(Records to process begins)

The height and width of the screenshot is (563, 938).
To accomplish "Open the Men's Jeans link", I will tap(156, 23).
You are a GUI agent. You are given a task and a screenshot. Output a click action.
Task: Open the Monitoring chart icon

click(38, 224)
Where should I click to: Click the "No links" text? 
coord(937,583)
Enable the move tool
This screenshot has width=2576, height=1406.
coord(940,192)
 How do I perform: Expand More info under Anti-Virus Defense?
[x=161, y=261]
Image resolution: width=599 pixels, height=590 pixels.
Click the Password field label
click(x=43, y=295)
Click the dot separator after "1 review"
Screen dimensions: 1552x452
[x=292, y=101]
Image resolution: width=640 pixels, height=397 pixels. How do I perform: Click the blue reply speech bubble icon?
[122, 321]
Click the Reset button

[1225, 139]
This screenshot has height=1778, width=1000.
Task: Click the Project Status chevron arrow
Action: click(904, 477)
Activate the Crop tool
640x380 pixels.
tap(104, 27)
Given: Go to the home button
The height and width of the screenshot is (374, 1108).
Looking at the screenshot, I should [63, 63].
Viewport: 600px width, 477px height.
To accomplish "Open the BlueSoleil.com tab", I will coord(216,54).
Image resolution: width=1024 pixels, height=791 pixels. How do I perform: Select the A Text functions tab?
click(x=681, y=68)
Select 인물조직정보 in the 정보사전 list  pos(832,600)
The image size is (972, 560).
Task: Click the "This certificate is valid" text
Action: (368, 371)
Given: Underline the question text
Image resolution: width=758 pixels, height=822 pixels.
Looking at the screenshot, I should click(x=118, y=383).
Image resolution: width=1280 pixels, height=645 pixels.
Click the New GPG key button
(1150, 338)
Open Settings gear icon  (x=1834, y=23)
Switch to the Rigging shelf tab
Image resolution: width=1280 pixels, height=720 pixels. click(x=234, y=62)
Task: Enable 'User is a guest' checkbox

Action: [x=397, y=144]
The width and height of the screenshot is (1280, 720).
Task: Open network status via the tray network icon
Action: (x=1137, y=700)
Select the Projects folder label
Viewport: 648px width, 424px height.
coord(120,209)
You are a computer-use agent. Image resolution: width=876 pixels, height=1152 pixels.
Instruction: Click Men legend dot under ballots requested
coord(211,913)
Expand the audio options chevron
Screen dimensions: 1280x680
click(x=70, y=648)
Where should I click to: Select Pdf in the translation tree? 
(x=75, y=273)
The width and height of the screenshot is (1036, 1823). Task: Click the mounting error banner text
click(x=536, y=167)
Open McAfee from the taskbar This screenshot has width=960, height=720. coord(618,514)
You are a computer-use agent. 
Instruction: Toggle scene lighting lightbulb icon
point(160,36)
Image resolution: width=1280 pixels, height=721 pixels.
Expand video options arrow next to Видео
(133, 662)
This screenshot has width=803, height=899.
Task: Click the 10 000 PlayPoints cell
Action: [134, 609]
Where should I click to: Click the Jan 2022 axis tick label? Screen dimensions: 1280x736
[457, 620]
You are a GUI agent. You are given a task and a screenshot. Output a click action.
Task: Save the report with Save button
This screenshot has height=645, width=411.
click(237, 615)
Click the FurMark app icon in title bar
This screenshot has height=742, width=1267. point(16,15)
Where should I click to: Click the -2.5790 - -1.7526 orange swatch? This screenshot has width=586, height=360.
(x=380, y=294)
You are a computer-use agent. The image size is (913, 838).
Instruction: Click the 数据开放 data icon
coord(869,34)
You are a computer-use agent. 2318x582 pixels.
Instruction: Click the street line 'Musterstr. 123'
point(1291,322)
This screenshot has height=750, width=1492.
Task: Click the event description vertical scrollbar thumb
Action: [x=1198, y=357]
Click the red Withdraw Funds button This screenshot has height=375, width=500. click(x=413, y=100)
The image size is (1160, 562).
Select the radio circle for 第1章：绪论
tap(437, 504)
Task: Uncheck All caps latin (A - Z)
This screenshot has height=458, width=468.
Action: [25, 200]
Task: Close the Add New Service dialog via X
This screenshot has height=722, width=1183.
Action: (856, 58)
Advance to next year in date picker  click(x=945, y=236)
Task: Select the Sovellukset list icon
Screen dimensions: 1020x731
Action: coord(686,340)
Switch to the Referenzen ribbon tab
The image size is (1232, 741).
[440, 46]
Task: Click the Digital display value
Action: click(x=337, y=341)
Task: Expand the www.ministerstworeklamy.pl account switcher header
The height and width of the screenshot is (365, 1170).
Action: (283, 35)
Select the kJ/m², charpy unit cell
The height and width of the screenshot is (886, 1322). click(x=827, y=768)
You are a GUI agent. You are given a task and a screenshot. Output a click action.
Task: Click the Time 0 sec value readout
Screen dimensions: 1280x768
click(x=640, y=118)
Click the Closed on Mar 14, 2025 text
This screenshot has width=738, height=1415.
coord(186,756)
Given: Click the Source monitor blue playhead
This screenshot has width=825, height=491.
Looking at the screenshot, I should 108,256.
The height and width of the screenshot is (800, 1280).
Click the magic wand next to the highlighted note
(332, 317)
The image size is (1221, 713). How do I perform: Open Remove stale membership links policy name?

(Records to process ends)

_Problem details_.
Set down the data above once more so that nothing differs from the original.

_Output for this task_.
The height and width of the screenshot is (563, 938).
To accomplish "Open the Men's Jeans link", I will tap(156, 23).
You are a GUI agent. You are given a task and a screenshot. Output a click action.
Task: Open the Monitoring chart icon

click(38, 224)
Where should I click to: Click the "No links" text? 
coord(937,583)
Enable the move tool
This screenshot has width=2576, height=1406.
coord(940,192)
 How do I perform: Expand More info under Anti-Virus Defense?
[x=161, y=261]
Image resolution: width=599 pixels, height=590 pixels.
Click the Password field label
click(x=43, y=295)
Click the dot separator after "1 review"
Screen dimensions: 1552x452
[x=292, y=101]
Image resolution: width=640 pixels, height=397 pixels. How do I perform: Click the blue reply speech bubble icon?
[122, 321]
Click the Reset button

[1225, 139]
This screenshot has height=1778, width=1000.
Task: Click the Project Status chevron arrow
Action: click(904, 477)
Activate the Crop tool
640x380 pixels.
tap(104, 27)
Given: Go to the home button
The height and width of the screenshot is (374, 1108).
Looking at the screenshot, I should [63, 63].
Viewport: 600px width, 477px height.
To accomplish "Open the BlueSoleil.com tab", I will coord(216,54).
Image resolution: width=1024 pixels, height=791 pixels. How do I perform: Select the A Text functions tab?
click(x=681, y=68)
Select 인물조직정보 in the 정보사전 list  pos(832,600)
The image size is (972, 560).
Task: Click the "This certificate is valid" text
Action: (368, 371)
Given: Underline the question text
Image resolution: width=758 pixels, height=822 pixels.
Looking at the screenshot, I should click(x=118, y=383).
Image resolution: width=1280 pixels, height=645 pixels.
Click the New GPG key button
(1150, 338)
Open Settings gear icon  (x=1834, y=23)
Switch to the Rigging shelf tab
Image resolution: width=1280 pixels, height=720 pixels. click(x=234, y=62)
Task: Enable 'User is a guest' checkbox

Action: [x=397, y=144]
The width and height of the screenshot is (1280, 720).
Task: Open network status via the tray network icon
Action: (x=1137, y=700)
Select the Projects folder label
Viewport: 648px width, 424px height.
coord(120,209)
You are a computer-use agent. Image resolution: width=876 pixels, height=1152 pixels.
Instruction: Click Men legend dot under ballots requested
coord(211,913)
Expand the audio options chevron
Screen dimensions: 1280x680
click(x=70, y=648)
Where should I click to: Select Pdf in the translation tree? 
(x=75, y=273)
The width and height of the screenshot is (1036, 1823). Task: Click the mounting error banner text
click(x=536, y=167)
Open McAfee from the taskbar This screenshot has width=960, height=720. coord(618,514)
You are a computer-use agent. 
Instruction: Toggle scene lighting lightbulb icon
point(160,36)
Image resolution: width=1280 pixels, height=721 pixels.
Expand video options arrow next to Видео
(133, 662)
This screenshot has width=803, height=899.
Task: Click the 10 000 PlayPoints cell
Action: [134, 609]
Where should I click to: Click the Jan 2022 axis tick label? Screen dimensions: 1280x736
[457, 620]
You are a GUI agent. You are given a task and a screenshot. Output a click action.
Task: Save the report with Save button
This screenshot has height=645, width=411.
click(237, 615)
Click the FurMark app icon in title bar
This screenshot has height=742, width=1267. point(16,15)
Where should I click to: Click the -2.5790 - -1.7526 orange swatch? This screenshot has width=586, height=360.
(x=380, y=294)
You are a computer-use agent. The image size is (913, 838).
Instruction: Click the 数据开放 data icon
coord(869,34)
You are a computer-use agent. 2318x582 pixels.
Instruction: Click the street line 'Musterstr. 123'
point(1291,322)
This screenshot has height=750, width=1492.
Task: Click the event description vertical scrollbar thumb
Action: [x=1198, y=357]
Click the red Withdraw Funds button This screenshot has height=375, width=500. click(x=413, y=100)
The image size is (1160, 562).
Select the radio circle for 第1章：绪论
tap(437, 504)
Task: Uncheck All caps latin (A - Z)
This screenshot has height=458, width=468.
Action: [25, 200]
Task: Close the Add New Service dialog via X
This screenshot has height=722, width=1183.
Action: (856, 58)
Advance to next year in date picker  click(x=945, y=236)
Task: Select the Sovellukset list icon
Screen dimensions: 1020x731
Action: coord(686,340)
Switch to the Referenzen ribbon tab
The image size is (1232, 741).
[440, 46]
Task: Click the Digital display value
Action: click(x=337, y=341)
Task: Expand the www.ministerstworeklamy.pl account switcher header
The height and width of the screenshot is (365, 1170).
Action: (283, 35)
Select the kJ/m², charpy unit cell
The height and width of the screenshot is (886, 1322). click(x=827, y=768)
You are a GUI agent. You are given a task and a screenshot. Output a click action.
Task: Click the Time 0 sec value readout
Screen dimensions: 1280x768
click(x=640, y=118)
Click the Closed on Mar 14, 2025 text
This screenshot has width=738, height=1415.
coord(186,756)
Given: Click the Source monitor blue playhead
This screenshot has width=825, height=491.
Looking at the screenshot, I should 108,256.
The height and width of the screenshot is (800, 1280).
Click the magic wand next to the highlighted note
(332, 317)
The image size is (1221, 713). How do I perform: Open Remove stale membership links policy name?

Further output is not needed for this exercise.